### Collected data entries
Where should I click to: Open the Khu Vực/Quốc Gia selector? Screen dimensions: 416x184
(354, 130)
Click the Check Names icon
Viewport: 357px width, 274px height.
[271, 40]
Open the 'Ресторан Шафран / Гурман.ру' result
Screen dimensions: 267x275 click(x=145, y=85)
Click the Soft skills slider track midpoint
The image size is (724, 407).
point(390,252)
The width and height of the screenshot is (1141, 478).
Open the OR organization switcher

### WORK REQUIRED
What you need to do is repeat every record above exactly.

### ANSWER BELOW
Where should I click to: Open the Khu Vực/Quốc Gia selector? Screen dimensions: 416x184
(354, 130)
Click the Check Names icon
Viewport: 357px width, 274px height.
[271, 40]
Open the 'Ресторан Шафран / Гурман.ру' result
Screen dimensions: 267x275 click(x=145, y=85)
Click the Soft skills slider track midpoint
The image size is (724, 407).
point(390,252)
The width and height of the screenshot is (1141, 478).
Open the OR organization switcher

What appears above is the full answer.